Добавить в цитаты Настройки чтения

Страница 6 из 11



Папа вставал и, согбенный, шаркая шлепанцами, уходил на кухню. Мама, подняв голову, как пойнтер на охотничьей стойке, глядя своими черными, расширившимися глазами в окно, слушала, как он там чиркает спичкой, ставит чайник на газ, открывает банку растворимого кофе.

- Пол-ложечки! - кричала она, не выдержав. - И добавь, пожалуйста, молока. Без молока я не позволю!

- Я не понимаю! - взрывался папа. - Кому из нас было плохо с сердцем?

Мама переводила взгляд на меня - он был теперь вопрошающим, сострадательным и вместе неуловимо разочарованным, - кусала губы, отчего горестно искажалось ее красивое, иконописное лицо, и отвечала едва слышно:

- У всех у нас плохо с сердцем.

В мои библиотечные дни, занимаясь в "Ленинке" с утра до вечера, я все же приезжал на метро к обеду. Так требовала мама, и так нам всем было дешевле и лучше. Пятнадцать минут сюда, пятнадцать обратно, и все мои дневные траты - четыре пятака, не считая сигарет.

Выходя из вагона, я по какому-то наитию поднял голову и увидел, что папа ждет меня наверху, на мосту, перекинутом через нашу наземную станцию и который отчасти служит ей крышей. Я настолько не привык видеть папу на улице одного, без мамы, что сердце у меня подпрыгнуло.

- Успокойся, пожалуйста, - сказал папа, хотя я ни о чем не спросил. Мама просто прилегла отдохнуть. Так что обед у нас будет попозже. Мы с тобой пока перекусим в "Багратионе".

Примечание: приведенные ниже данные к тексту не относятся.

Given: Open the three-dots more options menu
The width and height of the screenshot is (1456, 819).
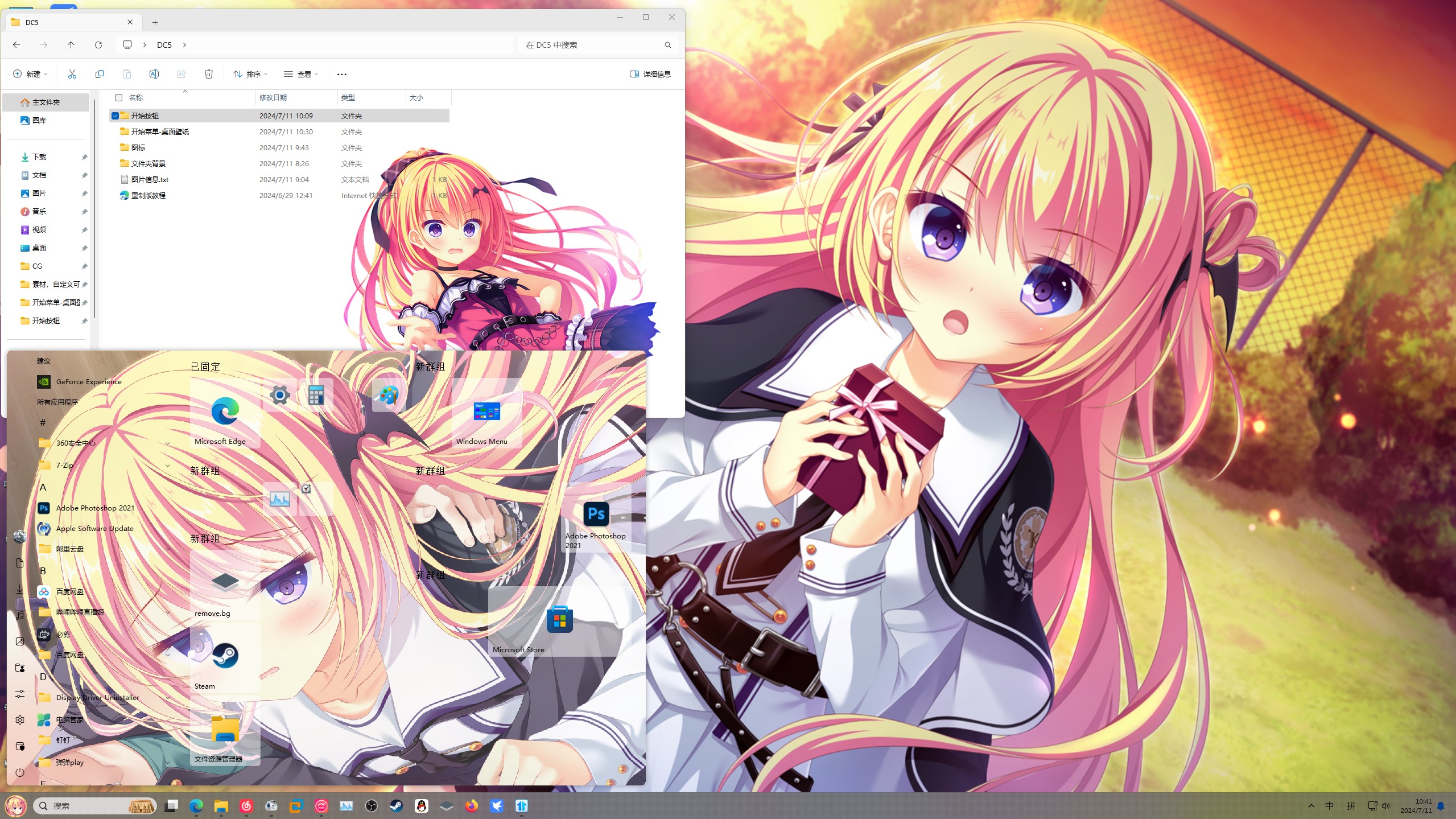Looking at the screenshot, I should point(341,74).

Это ближайшее от нас кафе, на нашей же Малой Филевской. Я помню, лет шесть мы ждали его открытия - и были поражены, как быстро, в первую же неделю, установился в нем запах захудалой столовки, этот омерзительный и сложного состава аромат - увядшей капусты, перекаленного жира, лежалой рыбы и такого же мяса, вдобавок еще блевотины и скандала. Никто "порядочный" сюда не ходил, да и сейчас захаживают не часто - прежняя слава еще не рассеялась. Когда уже махнули рукой на наше кафе все ревизоры и комиссии, в дело вошел последний его заведующий, он же и бармен, коренастый армянин, большеголовый и без шеи. Он поначалу приезжал на метро, но вскоре стал ездить на красной "Ладе", попозже на "бамбуковой", теперь на белой, - но, надо признаться, не без заслуг: деньги и материалы, им же и выбитые на капитальный ремонт, он потратил с толком. Он оборудовал импортный бар в углу, стены обшил панелями темного дерева и шоколадной кожей, установил разноцветные светильники, каждый столик заключил в отдельную кабинку, отгороженную высокими, резного дерева, переборками. Он, наконец, вышиб к чертовой матери "музыкальный ансамбль", этих наших "песняров", длинноволосых и наглорожих, сексуально озабоченных, с их инкрустированными электрогитарами, с притопами и прихлопами, с идиотскими "ла-да-да", - и заменил их довольно несложным ящиком, из которого полилась негромкая и совсем недурная музыка. Оказалось, и не выветриваемый брезготный дух - выветривается, при некотором напряжении ума и сил можно его вытеснить амброзией шашлыка с тмином, кинзой и эстрагоном. Много может сделать человек, если на него махнуть рукой! Жаль только, силы сопротивления опомнятся, да и не кудесник же он - без конца добывать хорошую баранину.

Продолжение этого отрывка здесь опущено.